The Great Pause Week 64: New Hope Creek Journal, Part One - Wading Back in Time

"Renewable energy is unlikely to support civilization at its present scale. We know this by looking at fish in a mountain stream."

 

In a frantic search for some way out of the climate crisis, governments, scientists and creators are throwing time, money, and people at carbon dioxide removal by natural and artificial means. Director of the Potsdam Institute for Climate Impact Research Johan Rockström says quite frankly, “there is no plausible chance of an absolute zero landing by 2050.” The best we can hope for is a rapid decarbonization of the economy — by half every decade — followed by Rosie the Riveter-style mass-production of carbon dioxide removal devices. “That is the pace and that is non-negotiable.” 

As we race into this brave new world, we need to be mindful that every misstep, every wasted effort, every wrong turn, takes us away from the task, cuts into its unrelenting schedule, steals non-replaceable time, and should be avoided. There is a neologism (actually an acronym) that grounds our decision tree. The decisive expression is “EROI.”

In 1968 Charles Hall was trying to come up with a topic for his doctoral dissertation.

Most of us were focused on ecology with a small ‘e,’ that is, on trying to understand how nature operated. This was before the first Earth Day, and usually when you were talking up some young lady at a party you had to explain what the word ‘ecology’ meant.

Hall, who already had earned his masters in ecology at Penn State, chose to work under the mentorship of Howard T. Odum at the University of North Carolina. He describes his first day with Odum when the two went on an errand to a hardware store:

While we were waiting for a sales person, H.T. was looking at some domestic items. His eyes came to rest on a wide goldfish bowl, a small fan and a record player turntable. He said to me (I am not kidding!): “Look at this, we can make a model of the Gulf Stream. He put the goldfish bowl on the record player turntable, turned on the fan to blow across it making a current in the goldfish bowl, and then he said “now we have to add the coriollis force” and gave the record player a little spin to the right. Sure enough, something like the jet stream began flowing in the goldfish bowl, and the goldfish had to start swimming to keep his place.” Fascinated, I said to myself: ‘Well this is not going to be the same as my education so far! I think I am going to like this.’

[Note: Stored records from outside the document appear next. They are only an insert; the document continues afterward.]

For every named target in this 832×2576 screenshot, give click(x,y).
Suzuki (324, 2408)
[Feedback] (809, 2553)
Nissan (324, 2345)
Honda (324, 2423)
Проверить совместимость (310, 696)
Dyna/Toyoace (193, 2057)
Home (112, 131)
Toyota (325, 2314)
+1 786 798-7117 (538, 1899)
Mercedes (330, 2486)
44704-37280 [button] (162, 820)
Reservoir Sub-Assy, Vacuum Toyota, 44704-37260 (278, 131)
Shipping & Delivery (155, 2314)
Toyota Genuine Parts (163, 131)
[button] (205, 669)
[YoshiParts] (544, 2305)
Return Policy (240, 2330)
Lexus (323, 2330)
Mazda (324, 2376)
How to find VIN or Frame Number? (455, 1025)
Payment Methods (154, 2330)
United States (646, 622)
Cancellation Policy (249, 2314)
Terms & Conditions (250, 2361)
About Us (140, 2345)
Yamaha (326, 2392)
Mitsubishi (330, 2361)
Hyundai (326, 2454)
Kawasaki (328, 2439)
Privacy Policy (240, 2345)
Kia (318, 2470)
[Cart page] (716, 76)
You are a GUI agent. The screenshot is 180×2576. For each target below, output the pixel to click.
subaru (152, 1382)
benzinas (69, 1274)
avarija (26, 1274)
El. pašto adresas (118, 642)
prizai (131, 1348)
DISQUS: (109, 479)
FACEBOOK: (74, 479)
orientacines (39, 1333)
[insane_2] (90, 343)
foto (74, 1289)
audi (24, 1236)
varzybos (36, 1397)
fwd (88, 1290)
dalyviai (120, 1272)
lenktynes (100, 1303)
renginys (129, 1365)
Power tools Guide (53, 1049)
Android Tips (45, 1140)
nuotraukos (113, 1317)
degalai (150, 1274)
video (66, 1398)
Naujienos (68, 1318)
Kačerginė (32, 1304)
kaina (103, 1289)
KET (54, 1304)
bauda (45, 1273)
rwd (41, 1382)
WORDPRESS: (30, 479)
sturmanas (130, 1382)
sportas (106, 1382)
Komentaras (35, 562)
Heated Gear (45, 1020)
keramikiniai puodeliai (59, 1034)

In a textbook published in 2020, Hall put this period of his higher education into the 1967–71 social context:

While we were in graduate school, there was an explosion of information and predictions about the environmental problems and the degrading state of the Earth, including Paul Ehrlich’s book The Population Bomb and the original renditions of The Limits to Growth as well as general environmental concerns expressed by George Woodwell, Kenneth Watt, Garrett Hardin, and others which could not help but get the attention of graduate students in ecology. 
***
Concepts such as “limits” and “carrying capacity” were transferred from ecology to predicting the human condition. One had the sense that ecology was going to take its rightful place among the very most important disciplines, and that systems ecology was going to be leading the effort. Along with the hippies of the time, ecology students aspired to “change the world.”

Odum had begun shifting from, as Hall put it, “studies of natural ecosystems (streams, estuaries, coral reefs, tropical forests) to human-dominated systems (cities, sewage lagoons, and industrial society generally), probably catalyzed by watching the great petroleum towers near Houston increasingly towering over the estuaries in which he was measuring biological energy flow with “diurnal” (technically diel) analyses of oxygen.”

I think for him the new petroleum–dominated systems were just another ecosystem, although one with more intensive infrastructure and energy flow. Oyster reefs and cities were similar for him, both just centers of consumption of energy, each requiring large areas of production elsewhere whose products had to be carried in by external “energy subsidies,” tides in the case of one and oil in the case of the other. 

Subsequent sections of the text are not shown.